Reproduce, character for character, the stretch of the records from the line containing "This screenshot has width=1512, height=788." through the end of the records.

(Collected data entries)
_ _ _

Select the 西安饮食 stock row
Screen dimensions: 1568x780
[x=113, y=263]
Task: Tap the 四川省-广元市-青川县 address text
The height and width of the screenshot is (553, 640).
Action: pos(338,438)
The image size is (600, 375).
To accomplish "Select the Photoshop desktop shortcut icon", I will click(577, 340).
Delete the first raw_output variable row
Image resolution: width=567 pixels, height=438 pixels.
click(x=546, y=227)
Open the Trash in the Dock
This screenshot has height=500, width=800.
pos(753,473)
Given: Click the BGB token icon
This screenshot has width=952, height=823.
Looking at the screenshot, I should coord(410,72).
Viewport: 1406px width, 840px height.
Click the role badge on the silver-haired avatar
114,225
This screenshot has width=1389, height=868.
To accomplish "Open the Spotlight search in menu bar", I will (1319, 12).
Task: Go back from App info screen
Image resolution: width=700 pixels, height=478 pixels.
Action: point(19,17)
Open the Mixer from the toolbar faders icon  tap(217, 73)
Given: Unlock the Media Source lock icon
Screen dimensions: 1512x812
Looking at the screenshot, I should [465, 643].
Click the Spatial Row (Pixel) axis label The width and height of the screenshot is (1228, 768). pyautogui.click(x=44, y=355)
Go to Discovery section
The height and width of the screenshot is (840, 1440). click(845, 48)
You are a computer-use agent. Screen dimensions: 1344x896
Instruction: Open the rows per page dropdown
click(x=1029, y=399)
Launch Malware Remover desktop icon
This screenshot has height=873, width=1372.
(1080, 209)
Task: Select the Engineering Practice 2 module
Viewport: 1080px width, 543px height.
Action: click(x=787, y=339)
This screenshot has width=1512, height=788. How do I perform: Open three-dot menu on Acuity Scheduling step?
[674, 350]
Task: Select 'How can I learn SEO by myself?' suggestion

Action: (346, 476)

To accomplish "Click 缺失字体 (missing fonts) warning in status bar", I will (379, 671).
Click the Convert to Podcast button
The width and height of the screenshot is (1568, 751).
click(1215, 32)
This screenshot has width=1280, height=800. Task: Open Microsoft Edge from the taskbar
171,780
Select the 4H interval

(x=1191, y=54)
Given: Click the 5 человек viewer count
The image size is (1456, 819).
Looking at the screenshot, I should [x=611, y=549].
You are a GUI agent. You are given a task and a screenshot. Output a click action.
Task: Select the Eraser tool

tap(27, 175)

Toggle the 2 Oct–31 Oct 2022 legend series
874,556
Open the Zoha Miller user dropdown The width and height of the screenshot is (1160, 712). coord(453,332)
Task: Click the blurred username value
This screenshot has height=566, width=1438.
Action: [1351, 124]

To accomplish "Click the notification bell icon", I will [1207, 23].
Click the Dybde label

_ _ _

§ **Solution for this task**:
This screenshot has width=1512, height=788. How do I perform: Open three-dot menu on Acuity Scheduling step?
[674, 350]
Task: Select 'How can I learn SEO by myself?' suggestion

Action: (346, 476)

To accomplish "Click 缺失字体 (missing fonts) warning in status bar", I will (379, 671).
Click the Convert to Podcast button
The width and height of the screenshot is (1568, 751).
click(1215, 32)
This screenshot has width=1280, height=800. Task: Open Microsoft Edge from the taskbar
171,780
Select the 4H interval

(x=1191, y=54)
Given: Click the 5 человек viewer count
The image size is (1456, 819).
Looking at the screenshot, I should [x=611, y=549].
You are a GUI agent. You are given a task and a screenshot. Output a click action.
Task: Select the Eraser tool

tap(27, 175)

Toggle the 2 Oct–31 Oct 2022 legend series
874,556
Open the Zoha Miller user dropdown The width and height of the screenshot is (1160, 712). coord(453,332)
Task: Click the blurred username value
This screenshot has height=566, width=1438.
Action: [1351, 124]

To accomplish "Click the notification bell icon", I will [1207, 23].
Click the Dybde label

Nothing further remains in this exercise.